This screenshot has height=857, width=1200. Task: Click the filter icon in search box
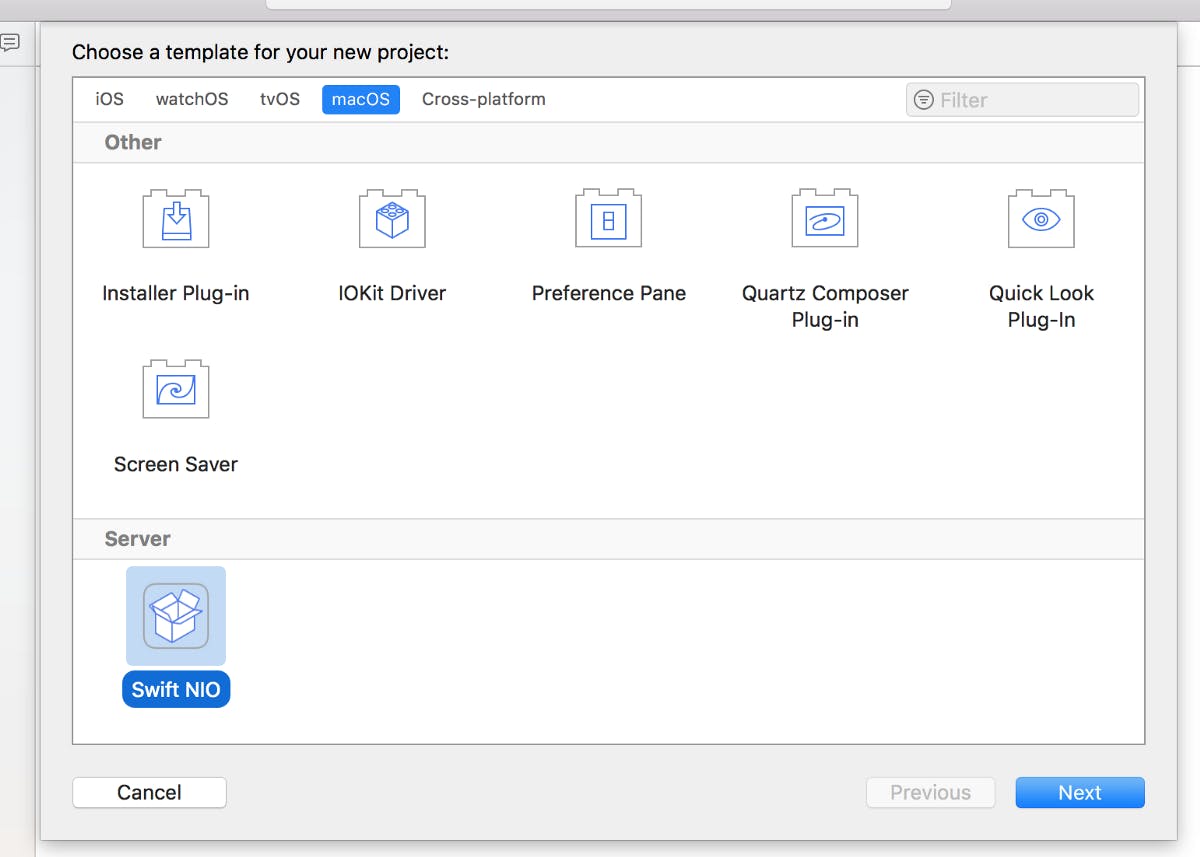(924, 100)
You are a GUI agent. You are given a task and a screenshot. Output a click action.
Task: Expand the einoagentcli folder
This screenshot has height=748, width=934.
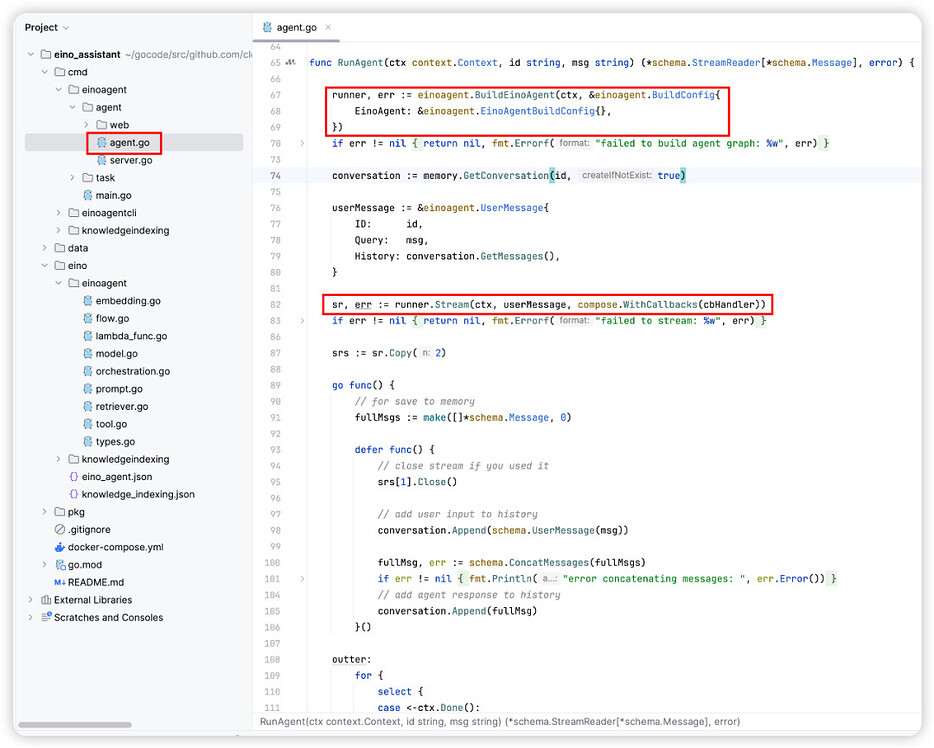click(59, 213)
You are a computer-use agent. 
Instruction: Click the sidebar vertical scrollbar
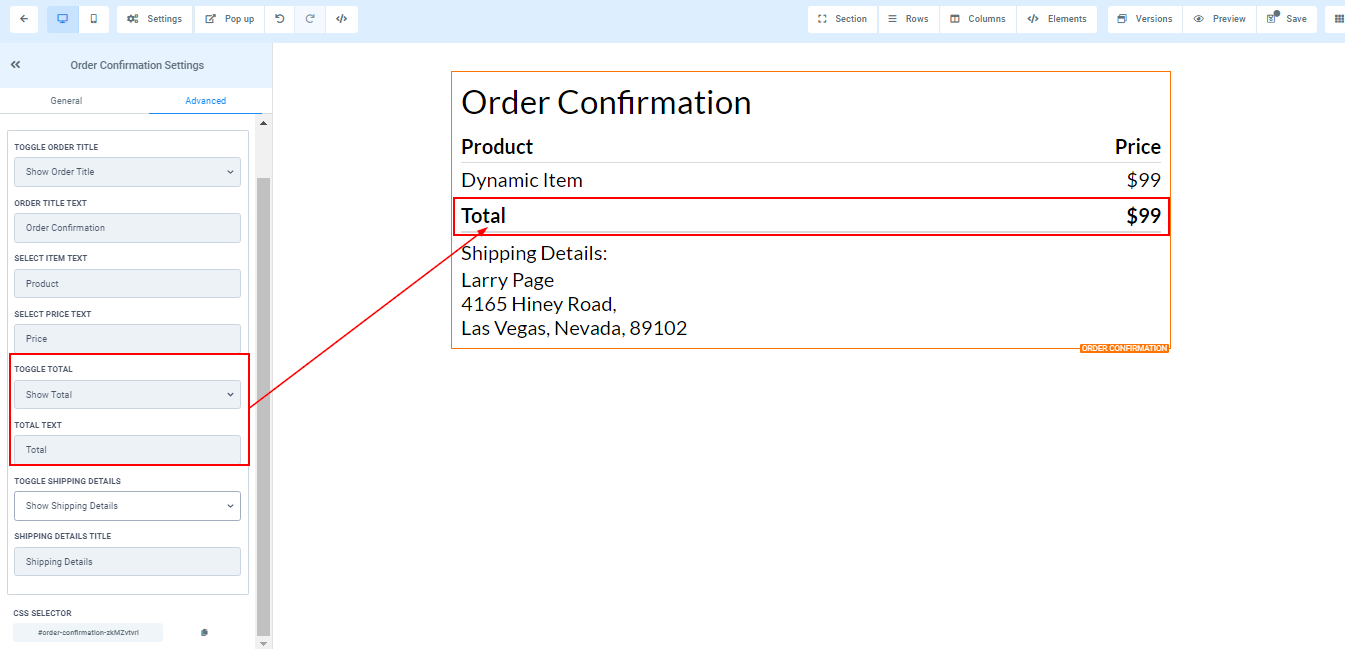point(263,400)
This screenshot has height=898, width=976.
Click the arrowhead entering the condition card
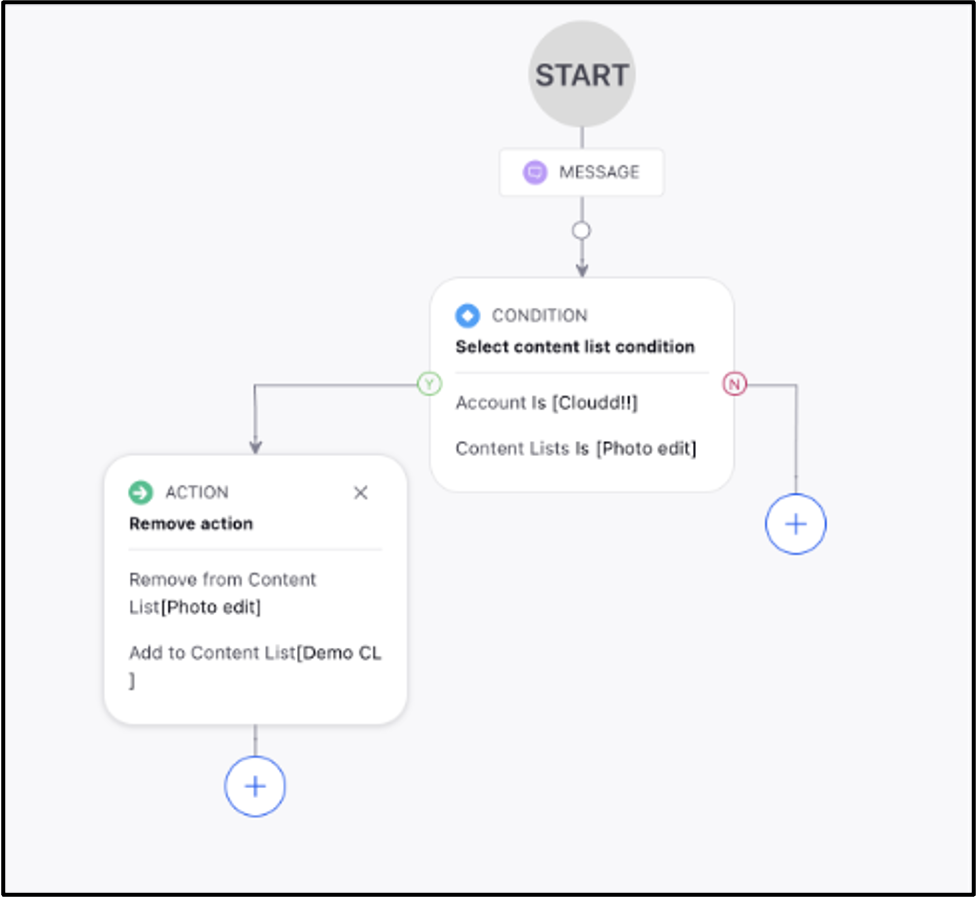pyautogui.click(x=581, y=269)
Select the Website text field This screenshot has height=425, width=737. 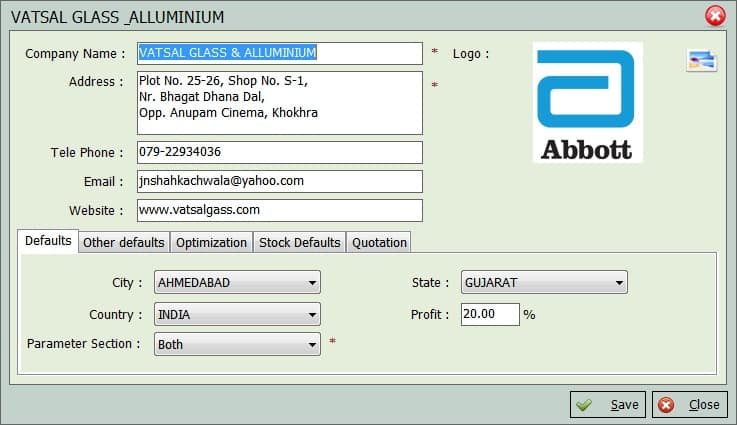279,210
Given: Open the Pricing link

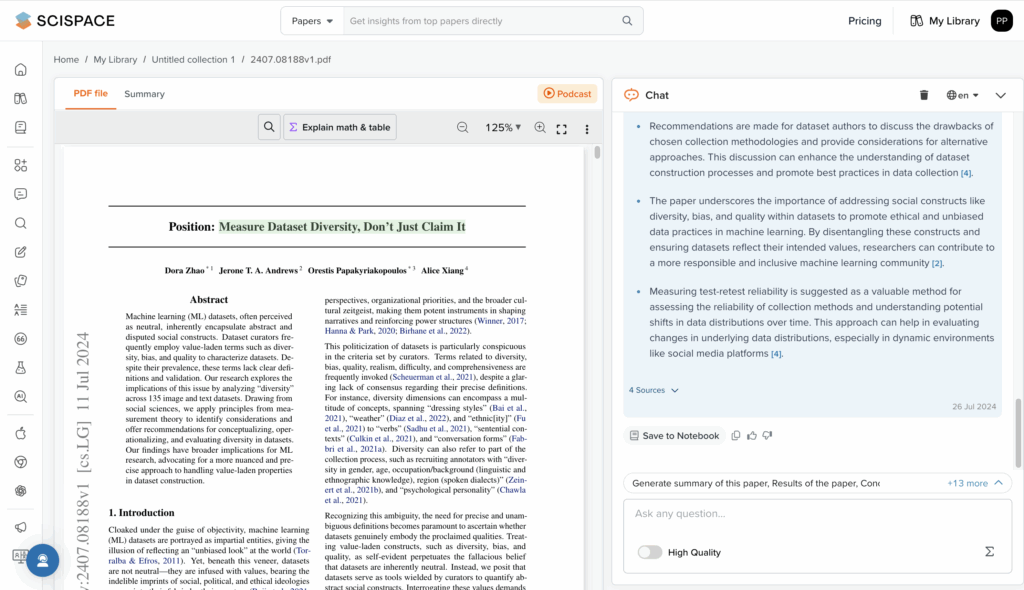Looking at the screenshot, I should tap(864, 21).
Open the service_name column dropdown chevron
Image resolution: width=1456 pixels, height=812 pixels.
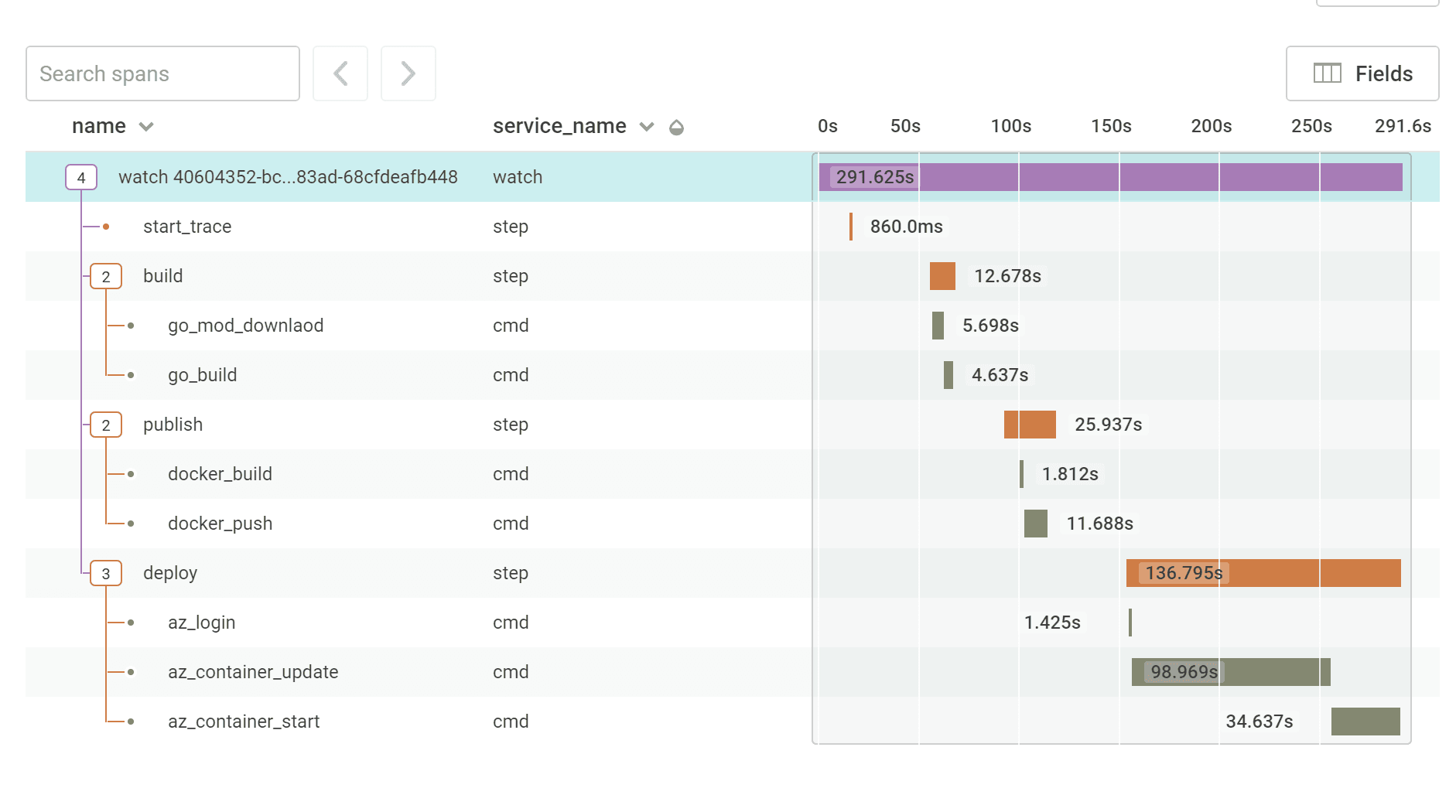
************
Exercise directions: Output, exactly and only, the lines beginning with the one that contains "Open the service_name column dropdown chevron" and ending at the last line of the records above. Drop the pictures.

Finished exercise:
Open the service_name column dropdown chevron
Image resolution: width=1456 pixels, height=812 pixels.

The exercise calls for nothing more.